** Begin Raw records **

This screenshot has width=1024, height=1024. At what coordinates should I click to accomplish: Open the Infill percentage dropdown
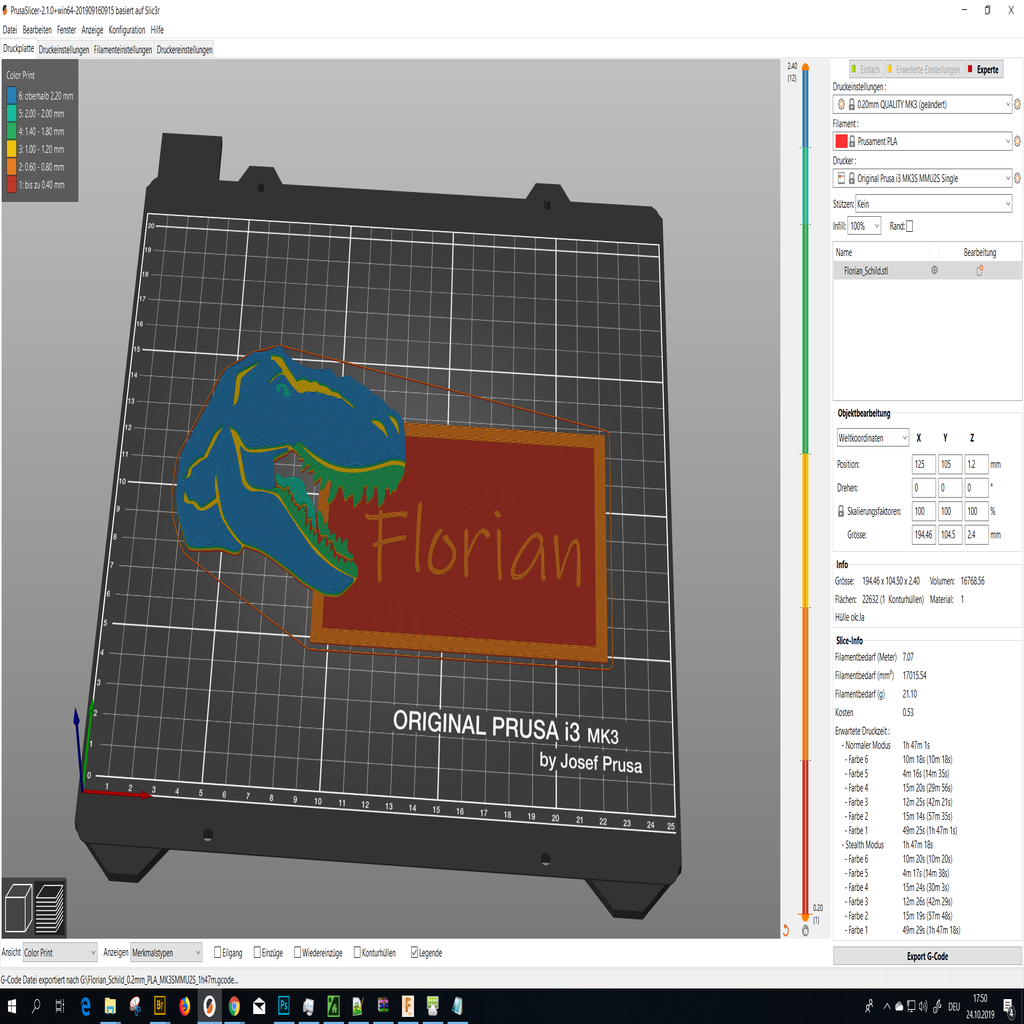point(876,226)
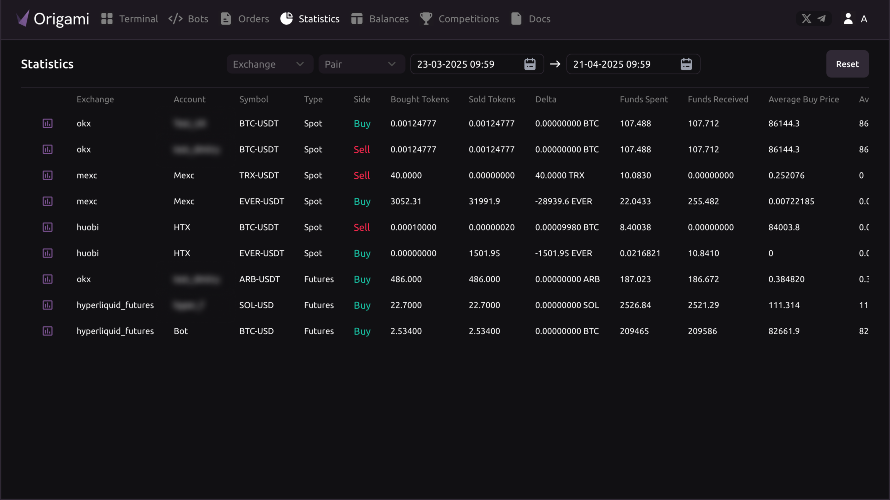Viewport: 890px width, 500px height.
Task: Switch to the Bots tab
Action: coord(188,19)
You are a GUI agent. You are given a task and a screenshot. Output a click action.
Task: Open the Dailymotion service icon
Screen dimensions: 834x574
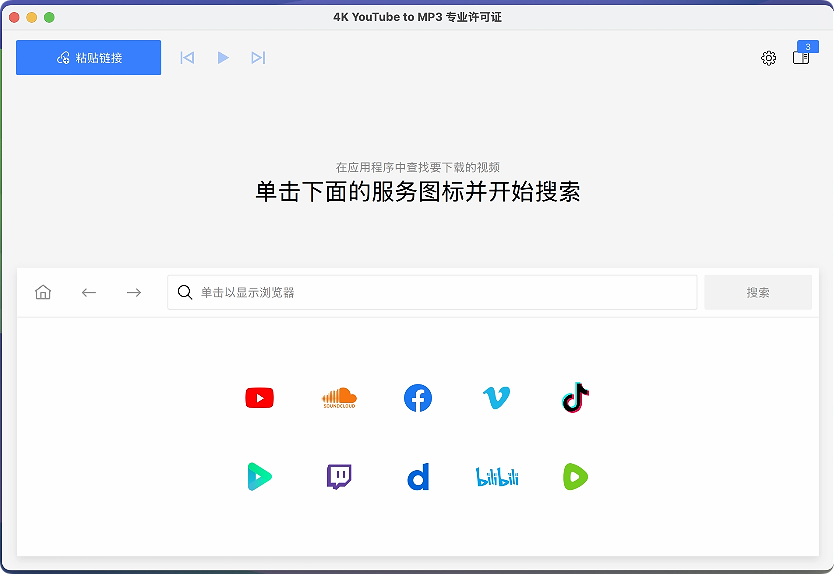pyautogui.click(x=418, y=478)
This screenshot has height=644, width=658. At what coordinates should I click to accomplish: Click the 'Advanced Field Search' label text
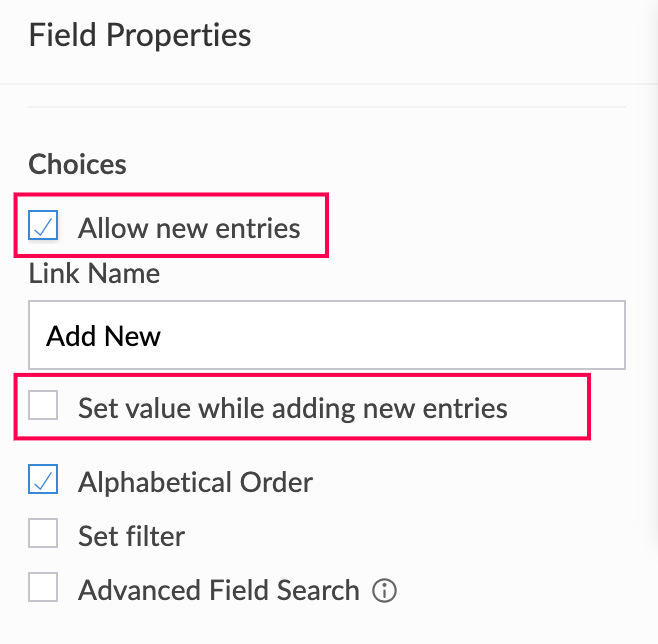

** End Raw records **

§ Given task
Output the lines of all the records above as a numbered list, leaving out blank lines and omitting the pictures.

§ Answer to this task
1. This screenshot has width=1024, height=1024. At what coordinates should I click to accomplish: Open the Infill percentage dropdown
2. point(876,226)
3. Viewport: 890px width, 500px height.
4. Task: Switch to the Bots tab
5. Action: coord(188,19)
6. You are a GUI agent. You are given a task and a screenshot. Output a click action.
7. Task: Open the Dailymotion service icon
8. Screen dimensions: 834x574
9. pyautogui.click(x=418, y=478)
10. This screenshot has height=644, width=658. At what coordinates should I click to accomplish: Click the 'Advanced Field Search' label text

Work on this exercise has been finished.